Biasanya setelah shalat tarawih gue dan dia pergi ke cafe miliknya; menemani Ardi melayani pelanggan-pelanggan cafenya yang masih teman gue juga. Kadang gue bantu Ardi untuk sekedar memberikan pesanan ke pelanggan kalau sedang ramai, atau gue hanya duduk manis di belakang meja kasir sambil melihat Ardi yang sibuk mondar-mandir.
Jalanan kota ini kembali ramai seperti semula, macet sudah budaya untuk kota ini. Ramainya suara kendaraan dan suara dari speaker masjid-masjid yang masih melaksanakan shalat Tarawih atau tadarus Al-Quran tak berhasil menutupi keheningan yang ada di antara gue dan Ardi. Kami seperti terpisah jarak ratusan kilometer, sibuk dengan pikiran masing-masing tentang masalah yang baru saja muncul.

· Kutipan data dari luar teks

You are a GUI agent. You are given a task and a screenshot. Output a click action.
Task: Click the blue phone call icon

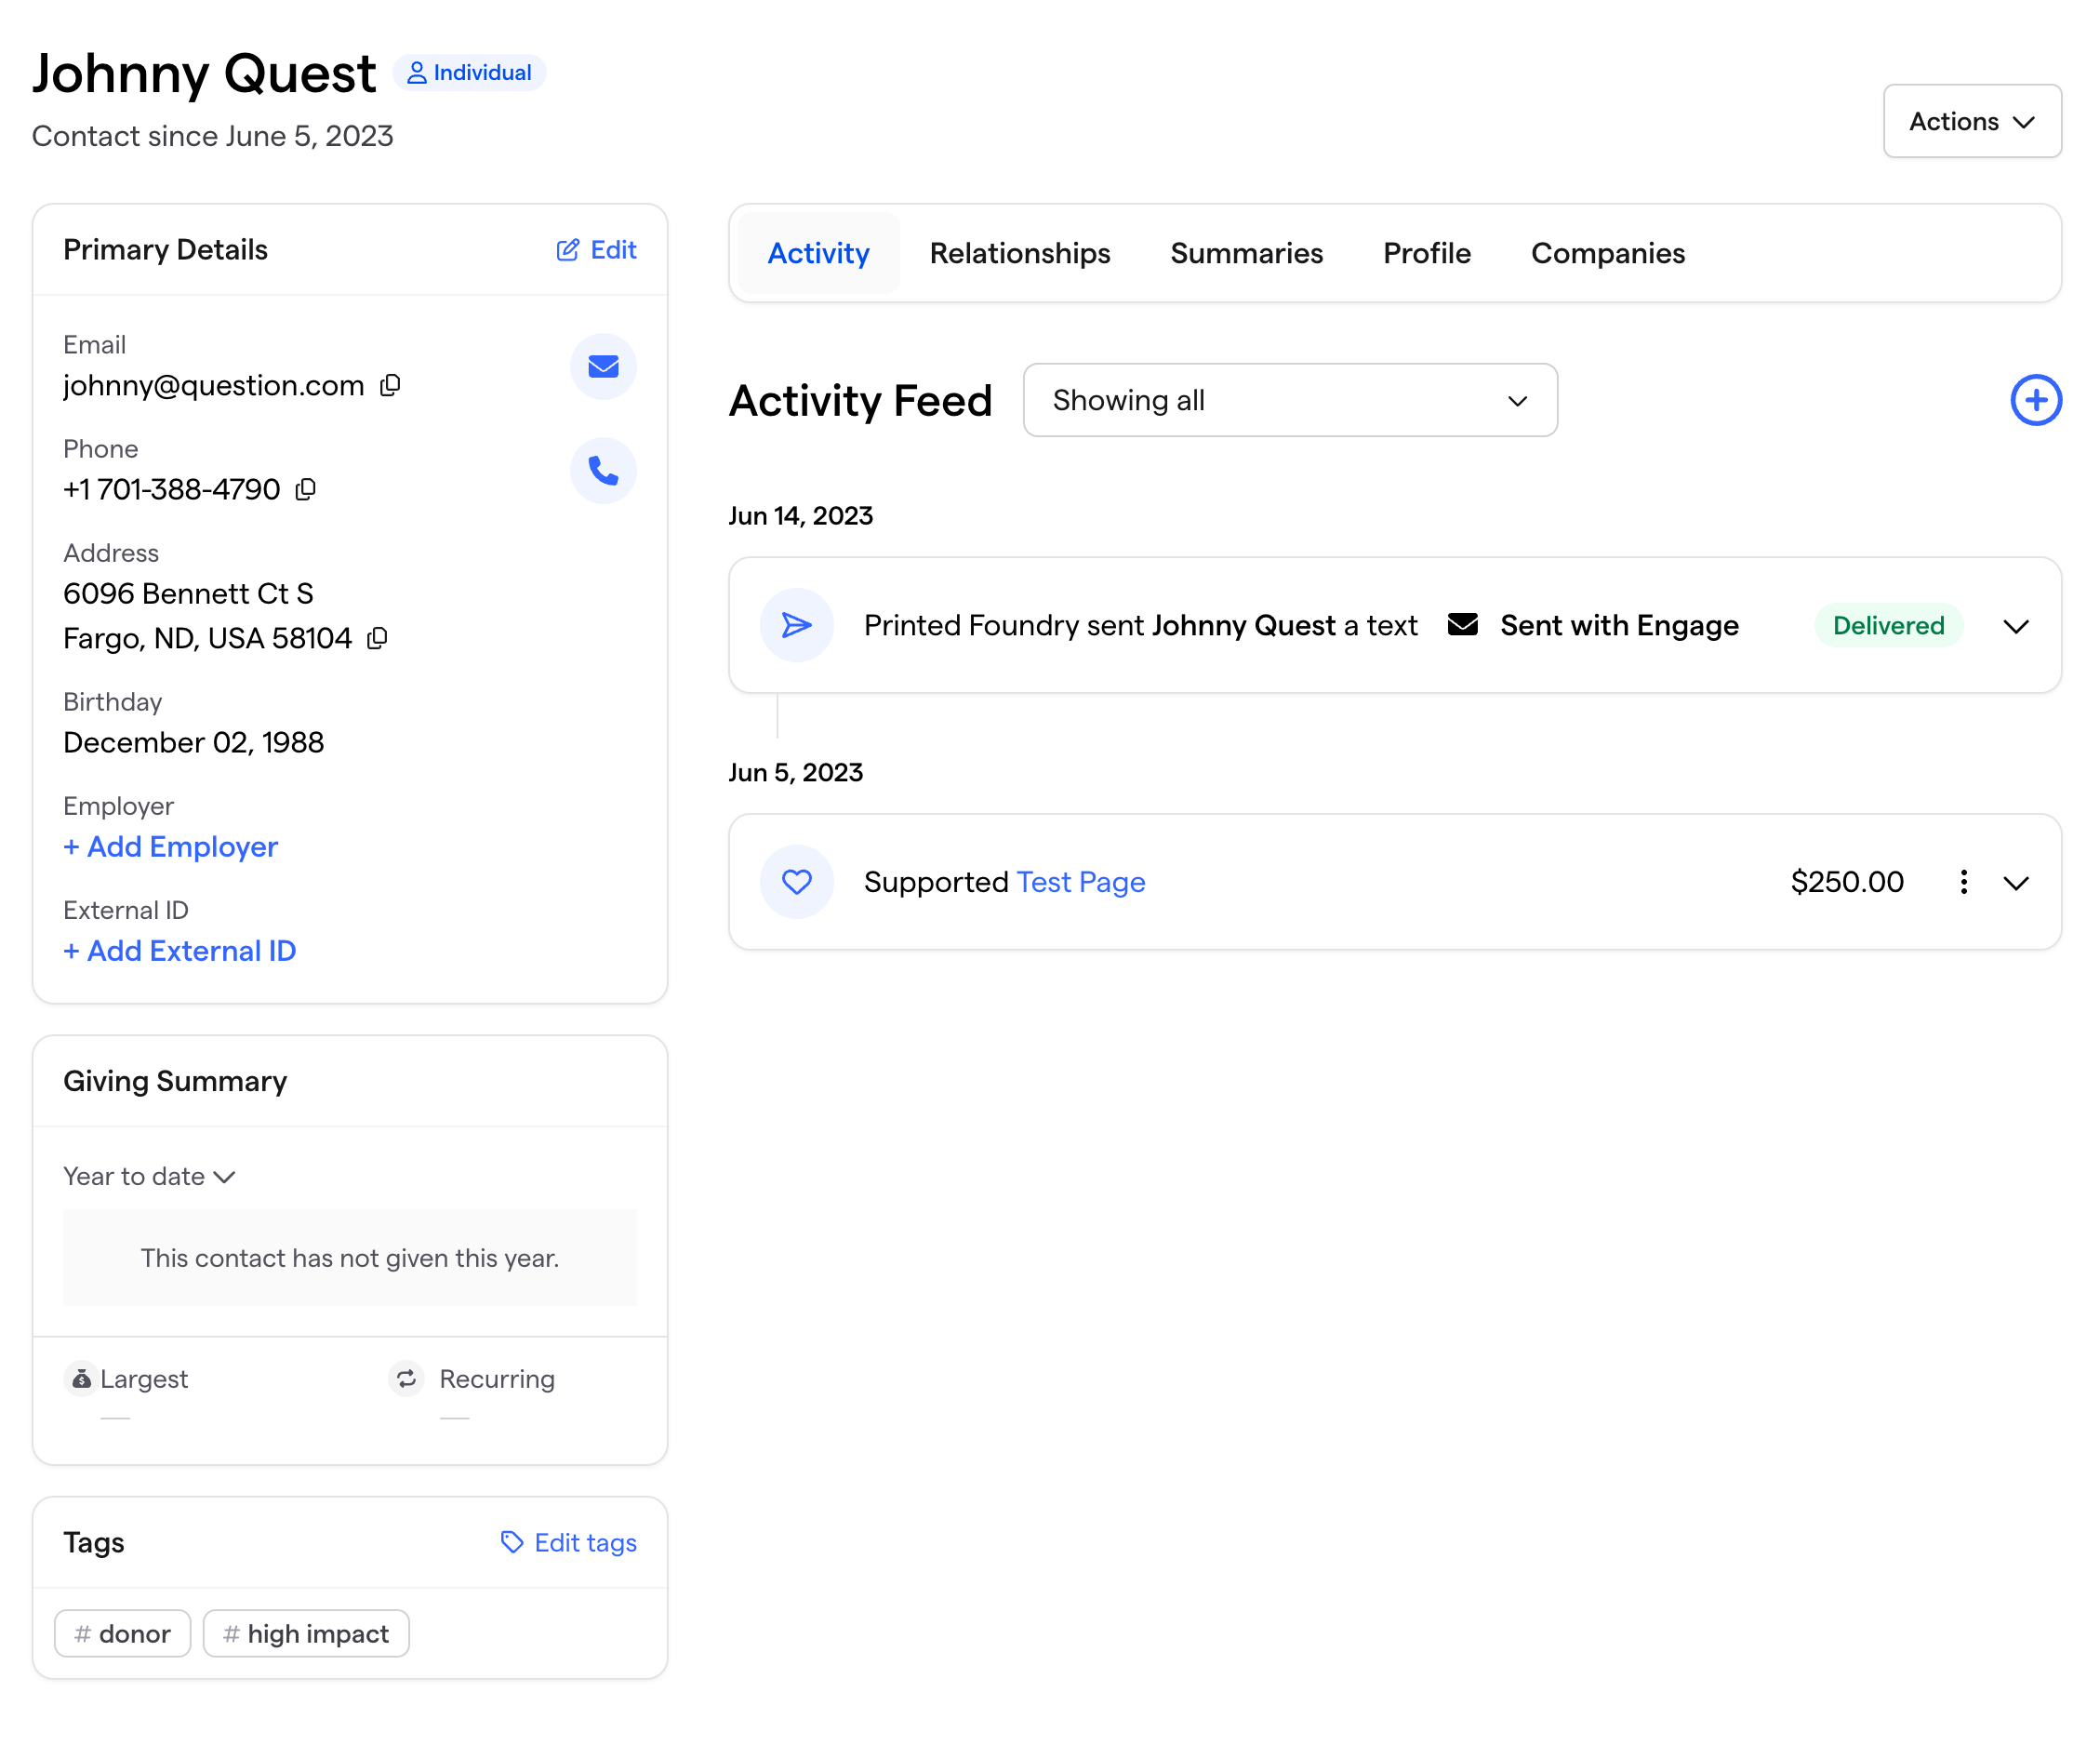603,471
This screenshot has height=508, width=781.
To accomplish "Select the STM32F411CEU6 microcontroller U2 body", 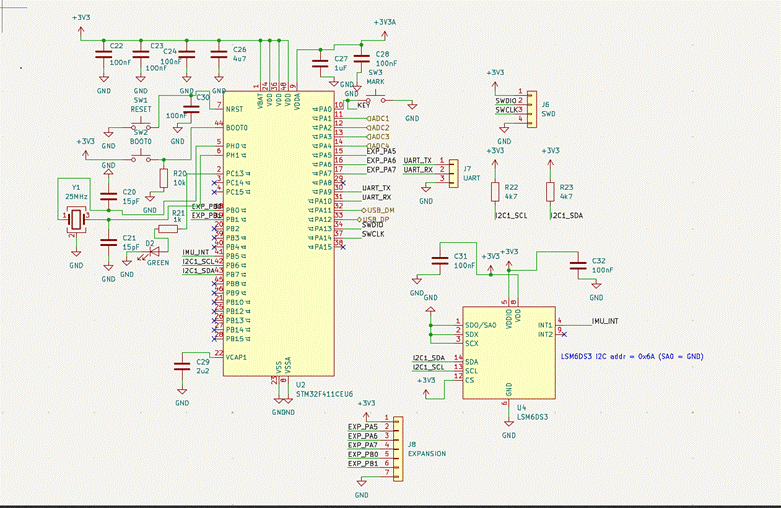I will (x=278, y=233).
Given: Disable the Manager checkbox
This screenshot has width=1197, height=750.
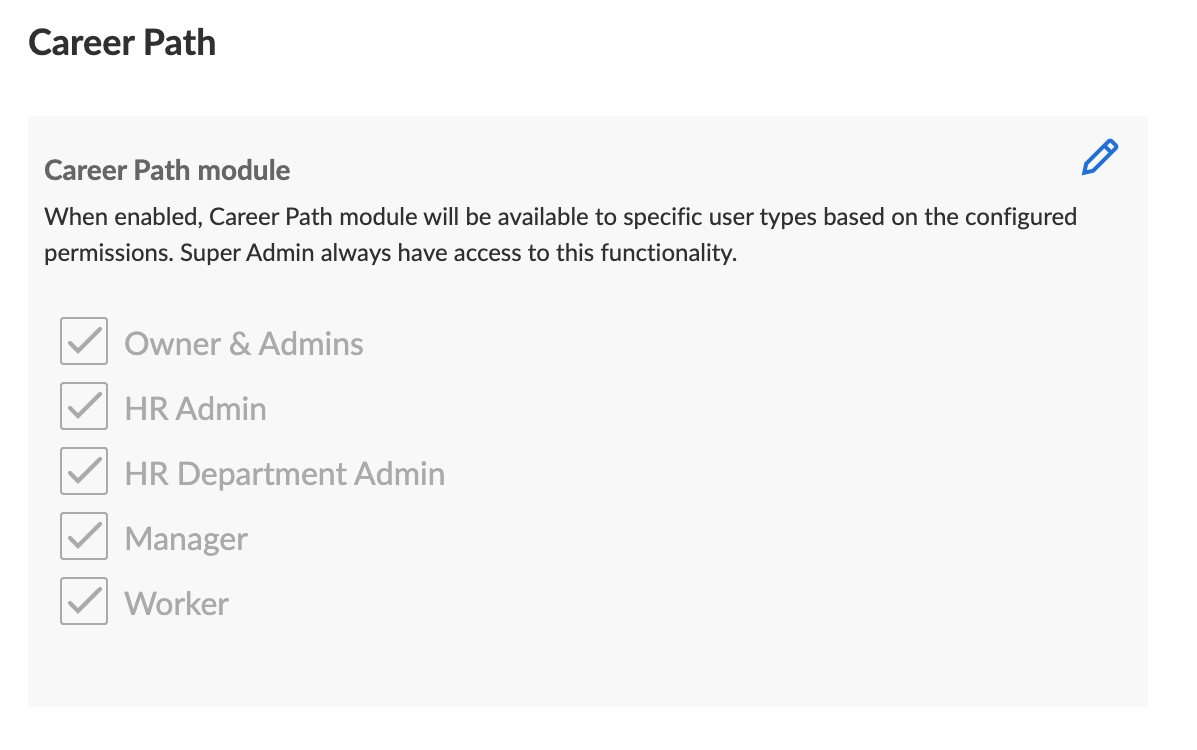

Begitu tiba di rumah gue, Ardi langsung pergi tanpa menemui bapak dan ibu. Gue sendiri masih sibuk dengan kebingungan ini dan langsung masuk ke dalam rumah, tanpa salam juga mengetuk pintu lebih dulu. Bapak dan ibu sedang duduk di depan tv sambil menonton akademi dangdut yang gak tahu sudah masuk season ke-berapa, sedangkan adik gue sibuk dengan gawai sambil cengengesanmirip orang gila.
“Ardinya kemana teh? Tumben gak mampir dulu” ibu bertanya tanpa memalingkan mukanya dari layar televisi
Gue diamkan ibu dan berlalu ke kamar gue yang terletak di lantai atas. Gue ingin segera masuk ke dalam kamar kemudian mengunci pintu rapat-rapat; membuat teritorial pribadi yang terlindungi dari segala hal yang ada di luar sana. Gue butuh waktu untuk sendirian, tanpa bapak, ibu ataupun Ardi.
Perasaan itu muncul lagi selama gue mengurung diri di kamar. Sakit, sedih, bingung, dan merasa dikhianati. Entah harus bagaimana lagi caranya untuk membuat hati gue tenang seperti sebelumnya. Gue coba membohongi diri gue sendiri dengan meyakinkan kalau apa yang sekarang terjadi bukan hal yang terlalu penting. Toh gue dan dia juga masih pacaran, belum melangkah ke arah yang lebih jauh lagi. Mau dia hidup bareng bapak asli atau bukan, gue tak punya hak untuk mencampuri hal tersebut dengan keegoisan yang gue miliki. Tapi hati memang tak bisa dibohongi, setiap kalimat bohong itu keluar selalu ada suara lain yang membantahnya; begitu terus sampai akhirnya gue lelah dan pergi tidur. mungkin ada jawaban nanti setelah gue lebih tenang.
Sudah satu minggu sejak kejadian itu, selama itu pula gue dan Ardi menjaga jarak. Kami berhenti berkomunikasi dan bertemu untuk kebaikan kami, terlalu berat buat gue dan mungkin terlalu cepat buat Ardi. Gue tahu dia butuh waktu untuk sendiri dan memikirkan hal ini, meskipun ingin gue bertanya apa alasan dia menyembunyikan ini selama 4 tahun dan pertanyaan-pertanyaan lainnya tapi gue tetap menghormati dia yang sengaja menghindari gue. Pernah sekali, kalau tidak salah dua hari setelah kejadian itu, gue menghubungi Ardi lewat telfon. Gue ingin meminta penjelasan Ardi tapi hasilnya nihil. Gue coba cari ke cafe miliknya pun sama saja, Ardi menghilang tak tahu kemana.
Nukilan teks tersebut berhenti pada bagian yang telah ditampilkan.